Un diario neerlandés, finalmente, nombró a Multatuli su corresponsal en esa zona crítica, pero bajo la condición de que sus crónicas debían ser irreprochablemente objetivas. “Objetivas, objetivas, objetivas”, remachó alguna vez el redactor jefe. Y entonces Multatuli se limitó a enviar crónicas donde traducía los distintos puntos de vista de la prensa alemana: El Tiempo de Hamburgo, El Matutino de Múnich, La Gaceta de Berlín, El Liberal de Fráncfort, El Espectador de Colonia, El Observador de Maguncia... etc. etc. etc.
Curiosamente, algunas crónicas (como la del 8.10.1867) sólo contenían citas de este último diario, por el que Multatuli parecía sentir cierta debilidad. Todo funcionaba a la perfección hasta que un espíritu curioso se enteró de que en Maguncia no existía ningún diario que se llamase El Observador. Claro está que no.

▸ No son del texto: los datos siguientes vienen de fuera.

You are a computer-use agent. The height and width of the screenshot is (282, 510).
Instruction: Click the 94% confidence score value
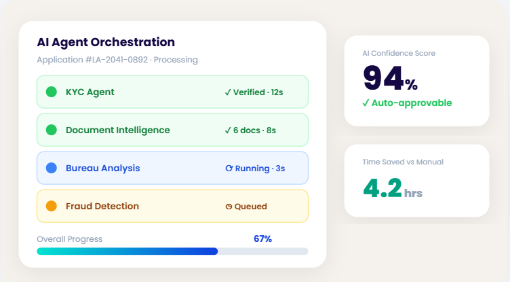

Las opiniones de ese Observador eran las de Multatuli, que había descubierto así el modo de zafarse de la censura “objetiva” que le imponían desde los Países Bajos.
Quien esto escribe tiene entretanto más de dos tercios de siglo de periodismo a sus espaldas, pero puedo asegurar que no conozco otro caso como éste, de un gran escritor doblado de periodista, que le haya ganado la partida de una manera tan revolucionaria y original a los dictados del poder.

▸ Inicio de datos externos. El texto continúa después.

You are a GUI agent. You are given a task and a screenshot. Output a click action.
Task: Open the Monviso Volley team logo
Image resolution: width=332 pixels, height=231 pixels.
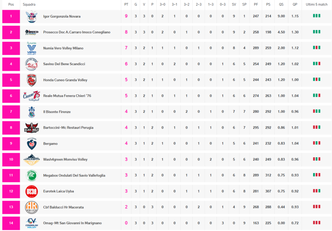pyautogui.click(x=31, y=159)
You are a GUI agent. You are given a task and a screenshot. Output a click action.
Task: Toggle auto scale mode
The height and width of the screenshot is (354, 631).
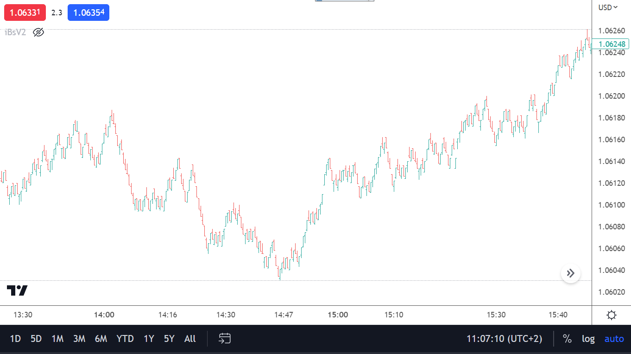(614, 339)
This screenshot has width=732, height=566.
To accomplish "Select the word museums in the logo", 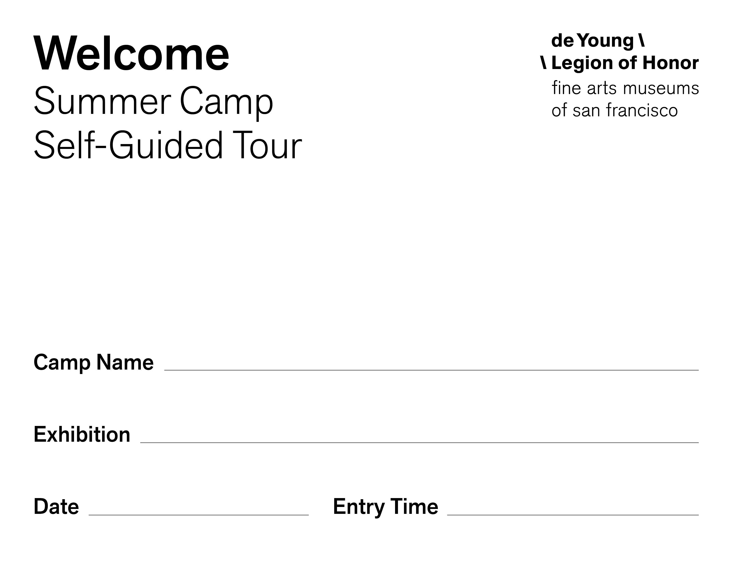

Los periodistas compatriotas suyos contemporáneos tienen muy bien aprendida esta lección de astucia y de puro deseo de supervivencia del derecho a la propia opinión: y así, cuando en los diarios neerlandeses de nuestros días aparece una columna rotulada "El observador de Maguncia", eso quiere decir que allí es donde el diario está expresando su libre opinión. La más libre de todas ellas, la que rinde homenaje al más grande de sus colegas y al más grande escritor de los Países Bajos: Eduard Douwes Dekker, alias Multatuli. Ante el cual sólo cabe sacarse el sombrero. En mi caso, y con muchísimo respeto, la gorra de visera o la boina, según sea la estación que corra.